Did you know that Christianity flourished in Ethiopia many hundreds of years before it reached Scandinavia?
Christianity became the state religion in Ethiopia in 330 AD, five hundred years before the first missionaries reached Denmark in the Viking Age. We, here in Northern Europe, pride ourselves on our long history and our thousand-year-old churches, but we might be suitably impressed, if we made the effort to explore the marvels that is Christian Ethiopian architecture and iconography.
We recently received the little icon that is the subject of today’s blog post. It was collected in Ethiopia around 1960 by a naval Lieutenant Commander. What I love about it is that it is an example of the drastically different aesthetics, which characterises Ethiopian Christian art. Here we are not dealing with a style that is inspired by the art of European churches; instead, it developed simultaneously as a thing in its own right. A quick Google search will show you hundreds of photos of Ethiopian Christian art. Instead of fat pale cherubs adorning the ceilings of churches, you have hundreds of brown faces with big almond shaped eyes, round black afros, and colourful angel wings peering down on you.
And instead of the towering spires and glass mosaics of many European churches, you have massive Medieval structures, hewn from solid rock.

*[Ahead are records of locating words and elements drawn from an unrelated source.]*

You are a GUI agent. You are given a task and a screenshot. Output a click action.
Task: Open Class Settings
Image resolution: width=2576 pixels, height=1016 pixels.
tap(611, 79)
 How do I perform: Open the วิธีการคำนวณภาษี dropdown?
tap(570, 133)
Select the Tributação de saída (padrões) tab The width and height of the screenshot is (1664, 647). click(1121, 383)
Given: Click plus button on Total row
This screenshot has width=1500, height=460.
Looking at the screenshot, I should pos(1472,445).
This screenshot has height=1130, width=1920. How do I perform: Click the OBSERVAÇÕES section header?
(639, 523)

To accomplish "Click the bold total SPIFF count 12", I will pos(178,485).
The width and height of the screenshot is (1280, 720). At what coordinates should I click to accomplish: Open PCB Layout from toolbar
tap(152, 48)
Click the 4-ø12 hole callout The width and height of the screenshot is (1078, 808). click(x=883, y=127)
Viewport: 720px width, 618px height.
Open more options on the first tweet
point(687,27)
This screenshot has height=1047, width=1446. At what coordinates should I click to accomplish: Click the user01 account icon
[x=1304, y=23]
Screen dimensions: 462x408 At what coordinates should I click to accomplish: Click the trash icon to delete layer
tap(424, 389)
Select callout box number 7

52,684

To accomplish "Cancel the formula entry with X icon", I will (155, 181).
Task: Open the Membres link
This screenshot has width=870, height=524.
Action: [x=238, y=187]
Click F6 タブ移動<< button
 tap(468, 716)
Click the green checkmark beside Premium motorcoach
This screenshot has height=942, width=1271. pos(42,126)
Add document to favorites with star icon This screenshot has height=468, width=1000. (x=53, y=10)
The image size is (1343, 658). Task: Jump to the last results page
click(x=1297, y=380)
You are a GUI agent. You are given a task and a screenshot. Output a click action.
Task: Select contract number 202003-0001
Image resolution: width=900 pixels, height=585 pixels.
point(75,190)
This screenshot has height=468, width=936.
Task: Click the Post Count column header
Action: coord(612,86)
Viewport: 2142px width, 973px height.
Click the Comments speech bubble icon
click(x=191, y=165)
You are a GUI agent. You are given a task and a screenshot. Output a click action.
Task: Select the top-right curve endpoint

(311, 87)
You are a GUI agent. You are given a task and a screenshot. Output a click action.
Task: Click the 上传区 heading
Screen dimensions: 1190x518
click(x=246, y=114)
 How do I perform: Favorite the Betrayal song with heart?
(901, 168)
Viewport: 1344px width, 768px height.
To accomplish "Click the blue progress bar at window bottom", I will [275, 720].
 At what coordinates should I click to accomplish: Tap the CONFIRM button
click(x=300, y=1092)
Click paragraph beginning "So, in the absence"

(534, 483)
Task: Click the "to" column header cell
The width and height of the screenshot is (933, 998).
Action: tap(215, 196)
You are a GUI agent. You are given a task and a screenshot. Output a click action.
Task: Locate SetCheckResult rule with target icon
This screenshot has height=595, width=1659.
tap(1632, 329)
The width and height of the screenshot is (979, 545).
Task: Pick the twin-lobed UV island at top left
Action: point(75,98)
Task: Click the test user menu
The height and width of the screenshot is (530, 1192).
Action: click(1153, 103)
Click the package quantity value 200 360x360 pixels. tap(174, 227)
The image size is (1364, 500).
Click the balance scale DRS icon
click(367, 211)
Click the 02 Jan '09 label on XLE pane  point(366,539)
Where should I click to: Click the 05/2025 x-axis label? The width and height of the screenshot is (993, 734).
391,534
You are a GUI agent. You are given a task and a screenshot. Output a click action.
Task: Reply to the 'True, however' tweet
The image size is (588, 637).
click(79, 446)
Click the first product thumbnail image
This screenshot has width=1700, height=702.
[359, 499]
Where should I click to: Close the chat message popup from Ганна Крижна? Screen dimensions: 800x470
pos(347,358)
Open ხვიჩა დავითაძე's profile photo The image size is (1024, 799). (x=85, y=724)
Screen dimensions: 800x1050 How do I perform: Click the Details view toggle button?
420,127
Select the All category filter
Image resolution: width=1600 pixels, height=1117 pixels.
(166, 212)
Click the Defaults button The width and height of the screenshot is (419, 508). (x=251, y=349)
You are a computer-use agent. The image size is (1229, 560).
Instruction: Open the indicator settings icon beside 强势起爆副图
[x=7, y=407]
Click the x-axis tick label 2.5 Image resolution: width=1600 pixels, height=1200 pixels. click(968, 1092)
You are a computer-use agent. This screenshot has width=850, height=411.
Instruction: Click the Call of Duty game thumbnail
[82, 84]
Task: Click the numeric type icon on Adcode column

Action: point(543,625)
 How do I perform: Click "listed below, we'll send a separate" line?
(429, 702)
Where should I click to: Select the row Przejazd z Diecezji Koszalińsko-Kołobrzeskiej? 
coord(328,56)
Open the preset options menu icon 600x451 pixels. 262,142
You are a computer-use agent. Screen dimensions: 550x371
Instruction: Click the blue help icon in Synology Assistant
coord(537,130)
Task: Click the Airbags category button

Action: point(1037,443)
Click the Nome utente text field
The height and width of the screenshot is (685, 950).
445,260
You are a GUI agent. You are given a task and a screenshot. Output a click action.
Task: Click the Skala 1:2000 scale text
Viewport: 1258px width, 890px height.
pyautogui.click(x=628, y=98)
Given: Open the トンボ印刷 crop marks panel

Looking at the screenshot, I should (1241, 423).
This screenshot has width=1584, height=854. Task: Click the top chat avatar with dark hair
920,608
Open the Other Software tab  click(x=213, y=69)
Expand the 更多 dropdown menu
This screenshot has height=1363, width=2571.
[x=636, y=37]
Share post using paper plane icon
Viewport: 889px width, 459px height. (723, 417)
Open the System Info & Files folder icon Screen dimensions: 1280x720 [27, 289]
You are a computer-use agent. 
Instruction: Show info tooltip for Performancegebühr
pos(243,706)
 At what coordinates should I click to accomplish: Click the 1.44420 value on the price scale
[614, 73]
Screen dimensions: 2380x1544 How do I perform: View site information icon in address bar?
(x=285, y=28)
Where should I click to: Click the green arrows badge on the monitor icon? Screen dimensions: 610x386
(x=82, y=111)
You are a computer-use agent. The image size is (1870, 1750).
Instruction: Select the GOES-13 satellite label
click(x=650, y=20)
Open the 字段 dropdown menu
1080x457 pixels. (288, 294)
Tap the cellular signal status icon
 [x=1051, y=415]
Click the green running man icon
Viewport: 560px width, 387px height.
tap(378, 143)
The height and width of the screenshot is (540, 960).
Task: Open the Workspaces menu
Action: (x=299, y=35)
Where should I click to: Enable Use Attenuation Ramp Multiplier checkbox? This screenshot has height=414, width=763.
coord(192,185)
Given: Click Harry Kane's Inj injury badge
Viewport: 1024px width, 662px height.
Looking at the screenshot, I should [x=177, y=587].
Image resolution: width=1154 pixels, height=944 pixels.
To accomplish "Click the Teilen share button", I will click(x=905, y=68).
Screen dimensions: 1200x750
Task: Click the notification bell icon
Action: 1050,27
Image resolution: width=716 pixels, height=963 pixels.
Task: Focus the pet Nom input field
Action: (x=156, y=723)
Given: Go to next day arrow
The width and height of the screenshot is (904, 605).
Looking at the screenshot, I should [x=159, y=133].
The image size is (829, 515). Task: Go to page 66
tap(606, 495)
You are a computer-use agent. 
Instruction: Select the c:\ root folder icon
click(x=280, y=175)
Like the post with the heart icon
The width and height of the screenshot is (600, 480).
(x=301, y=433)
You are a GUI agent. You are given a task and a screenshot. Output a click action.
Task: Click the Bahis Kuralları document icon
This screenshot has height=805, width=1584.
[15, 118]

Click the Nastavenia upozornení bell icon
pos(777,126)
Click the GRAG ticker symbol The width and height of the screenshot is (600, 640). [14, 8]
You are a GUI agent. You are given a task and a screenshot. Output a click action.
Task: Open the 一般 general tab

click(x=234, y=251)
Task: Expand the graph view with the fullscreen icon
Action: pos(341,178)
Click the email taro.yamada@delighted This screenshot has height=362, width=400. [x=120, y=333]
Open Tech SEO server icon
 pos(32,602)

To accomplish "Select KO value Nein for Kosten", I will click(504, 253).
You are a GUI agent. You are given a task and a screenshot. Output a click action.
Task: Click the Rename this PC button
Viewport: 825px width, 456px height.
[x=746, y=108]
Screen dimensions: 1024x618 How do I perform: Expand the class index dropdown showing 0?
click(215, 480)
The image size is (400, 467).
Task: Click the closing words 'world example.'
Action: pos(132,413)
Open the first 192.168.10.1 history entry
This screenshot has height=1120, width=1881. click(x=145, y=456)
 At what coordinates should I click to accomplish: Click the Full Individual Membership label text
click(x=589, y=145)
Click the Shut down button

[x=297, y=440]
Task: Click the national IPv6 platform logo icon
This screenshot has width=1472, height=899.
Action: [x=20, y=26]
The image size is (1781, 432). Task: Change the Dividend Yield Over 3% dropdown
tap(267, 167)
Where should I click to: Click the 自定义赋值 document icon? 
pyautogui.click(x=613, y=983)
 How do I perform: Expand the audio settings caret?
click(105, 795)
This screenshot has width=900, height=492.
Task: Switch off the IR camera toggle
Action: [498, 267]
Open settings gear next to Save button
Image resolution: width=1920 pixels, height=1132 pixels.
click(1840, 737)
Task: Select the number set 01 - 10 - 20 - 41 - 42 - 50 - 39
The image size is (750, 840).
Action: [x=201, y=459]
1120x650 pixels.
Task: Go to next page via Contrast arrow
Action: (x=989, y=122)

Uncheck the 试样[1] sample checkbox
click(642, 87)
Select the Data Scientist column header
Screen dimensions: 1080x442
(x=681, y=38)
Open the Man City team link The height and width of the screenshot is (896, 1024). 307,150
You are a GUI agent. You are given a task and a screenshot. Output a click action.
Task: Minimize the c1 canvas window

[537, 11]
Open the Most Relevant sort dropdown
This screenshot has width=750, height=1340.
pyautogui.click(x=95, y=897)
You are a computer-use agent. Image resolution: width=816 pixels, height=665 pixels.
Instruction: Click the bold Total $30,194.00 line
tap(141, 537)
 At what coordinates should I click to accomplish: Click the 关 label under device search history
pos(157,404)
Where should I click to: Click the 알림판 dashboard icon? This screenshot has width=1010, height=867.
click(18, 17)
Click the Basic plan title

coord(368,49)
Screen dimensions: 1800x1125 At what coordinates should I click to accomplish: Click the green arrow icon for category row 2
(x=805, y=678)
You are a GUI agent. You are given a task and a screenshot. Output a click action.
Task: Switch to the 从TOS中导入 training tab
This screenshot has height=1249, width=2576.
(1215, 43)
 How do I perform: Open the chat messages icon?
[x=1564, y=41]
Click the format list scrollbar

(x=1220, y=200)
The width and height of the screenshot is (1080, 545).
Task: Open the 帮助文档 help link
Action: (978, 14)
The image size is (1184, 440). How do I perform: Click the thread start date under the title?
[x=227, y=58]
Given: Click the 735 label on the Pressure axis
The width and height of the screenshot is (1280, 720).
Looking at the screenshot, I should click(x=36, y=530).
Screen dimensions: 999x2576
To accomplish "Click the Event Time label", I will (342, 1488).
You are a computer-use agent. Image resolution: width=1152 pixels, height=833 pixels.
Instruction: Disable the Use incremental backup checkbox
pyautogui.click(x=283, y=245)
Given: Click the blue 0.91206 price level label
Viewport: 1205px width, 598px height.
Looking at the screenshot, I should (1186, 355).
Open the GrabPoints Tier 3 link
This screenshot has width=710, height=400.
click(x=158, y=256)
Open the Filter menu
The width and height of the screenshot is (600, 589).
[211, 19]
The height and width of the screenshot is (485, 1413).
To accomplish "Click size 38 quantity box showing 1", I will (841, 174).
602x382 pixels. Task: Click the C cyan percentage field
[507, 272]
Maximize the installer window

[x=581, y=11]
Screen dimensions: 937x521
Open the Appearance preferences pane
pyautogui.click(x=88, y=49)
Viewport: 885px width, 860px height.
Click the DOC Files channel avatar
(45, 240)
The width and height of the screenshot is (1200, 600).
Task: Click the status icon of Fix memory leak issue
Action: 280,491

The history of Christianity in Ethiopia is long and fascinating, and before it became Christian, Ethiopia had a millennium of Jewish presence. The Ethiopian Orthodox Church even claim to have in their possession the real Ark of the Covenant, hidden away in a small chapel, to be seen only by one chosen monk, who cannot leave the compound as long as he lives.
There is no denying the beauty and unique characteristics of Ethiopian Christian art and architecture. Whether they possess the Ark of the Covenant, is another matter. But I for one am happy that this little icon spurred my interest in Christianity in Ethiopia and helped me to look upon the history of Christianity in a wider perspective.